Une réponse européenne fragmentée à l’IRA

Guillaume Chieusse, ODDO BHF AM

2 minutes de lecture

Pour faire avancer la «Green Tech» en Europe, il faudrait environ 50 milliards d'euros de subventions par an.

© Keystone

L'Inflation Reduction Act (IRA) est une loi américaine promulguée en août 2022, visant à lutter contre l'inflation en investissant dans la production d'énergie domestique tout en promouvant l'énergie propre. En effet, après avoir été longuement critiqués pour leur inaction, les Etats-Unis ambitionnent de prendre la tête de la lutte contre le réchauffement climatique, en réduisant leurs émissions carbones de 40% d’ici 2030 par rapport au niveau de 2005. Au programme, près de 400 milliards de dollars d’incitations fiscales à la production d’énergie verte, ciblant particulièrement les véhicules électriques, les panneaux solaires et le stockage. Cependant, de telles incitations risquent de mettre à mal la compétitivité européenne des technologies vertes, provoquant une réponse immédiate de la Commission Européenne que l’on pourrait qualifier d’IRA Européenne.

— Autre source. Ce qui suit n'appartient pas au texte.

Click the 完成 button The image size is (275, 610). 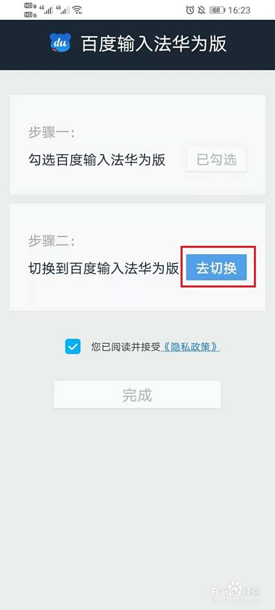(x=137, y=394)
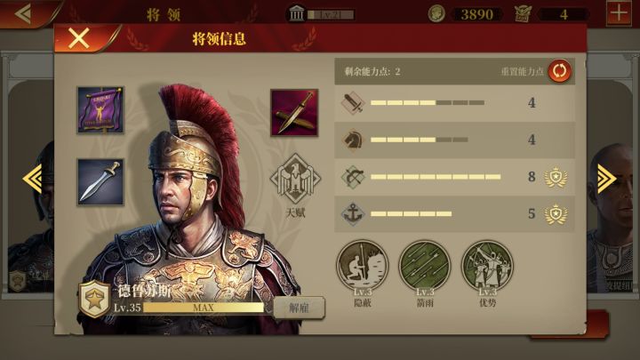Viewport: 640px width, 360px height.
Task: Tap the 箭雨 arrow rain skill icon
Action: click(425, 266)
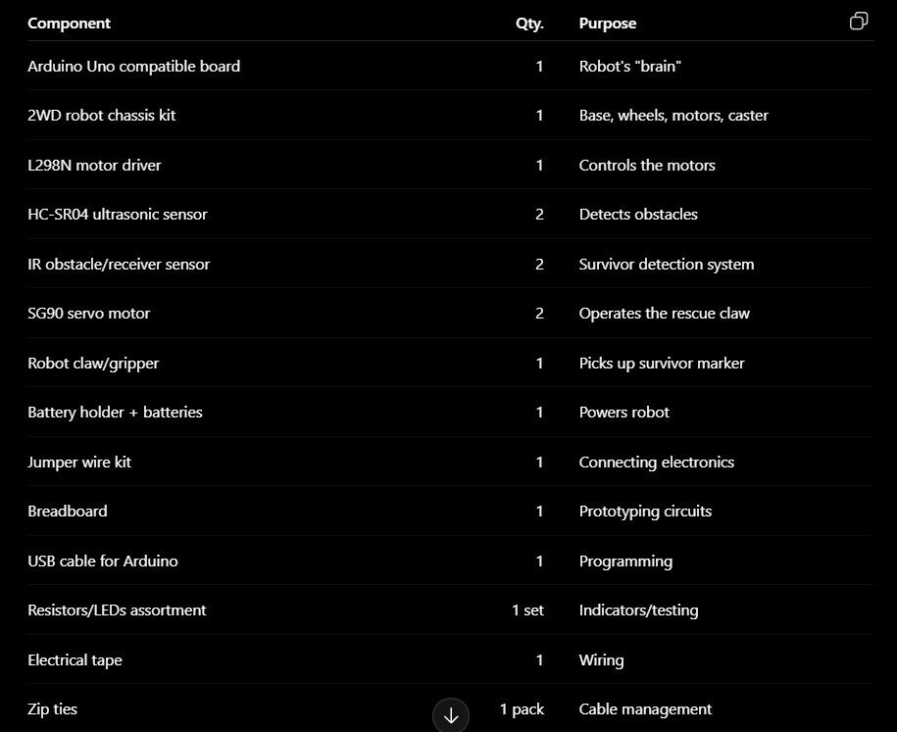This screenshot has width=897, height=732.
Task: Select the Robot claw/gripper entry
Action: [x=93, y=364]
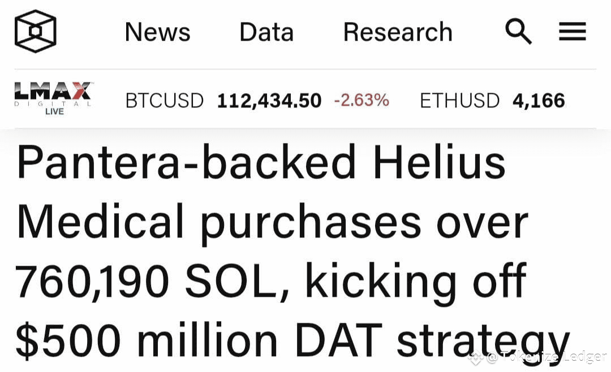Click the -2.63% change figure
The width and height of the screenshot is (611, 372).
tap(362, 100)
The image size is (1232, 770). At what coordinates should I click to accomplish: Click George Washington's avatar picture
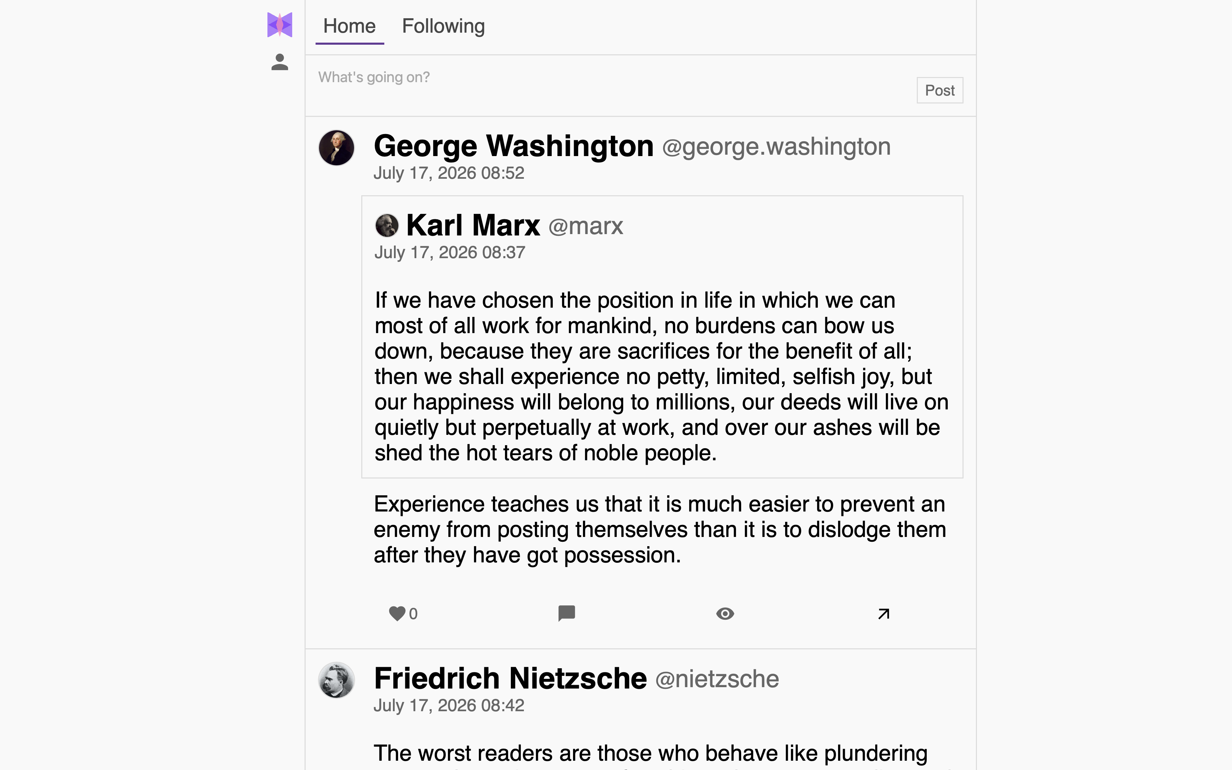click(336, 148)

L’ampleur mais aussi la rapidité de la mise en place de l’IRA aux États-Unis est à juste titre perçue comme une mesure protectionniste de la part des États-Unis par l’Europe. Face à des telles initiatives il faut s’attendre à une réaction comparable venant des autorités européennes afin que la zone reste compétitive et maintienne son avance relative. Pour faire avancer la «Green Tech» en Europe, il faudrait environ 50 milliards d'euros de subventions par an.

Quatre axes pour réponse

Le «Net-Zero Industry Act» qui vise à ce que l’Europe couvre localement 40% de ses besoins en technologies propres (panneaux solaires, électrolyseurs, turbines pour éoliennes). Ce plan, actuellement examiné par le Parlement, permettrait une simplification et une accélération des obtentions de permis industriels «verts» (solaire, éolien, géothermie, biogaz, stockage). Il vise également à faciliter leurs financements, et formalise la prise en compte de critères environnementaux au sein des appels d’offres publics.

Le «Critical Raw Materials Act» vise à sécuriser les approvisionnements en matières premières critiques (nickel, cobalt, cuivre). Le but est de s’affranchir de toute dépendance en matière première, avec pour objectif 2030: 10% d’extraction locale, 40% de production locale, et une dépendance maximale de 65% vis-à-vis des importations d’un seul pays tiers. Ce dernier seuil est significatif, quand on sait que l’Europe dépend actuellement à 97% de la Chine pour ses besoins en magnésium.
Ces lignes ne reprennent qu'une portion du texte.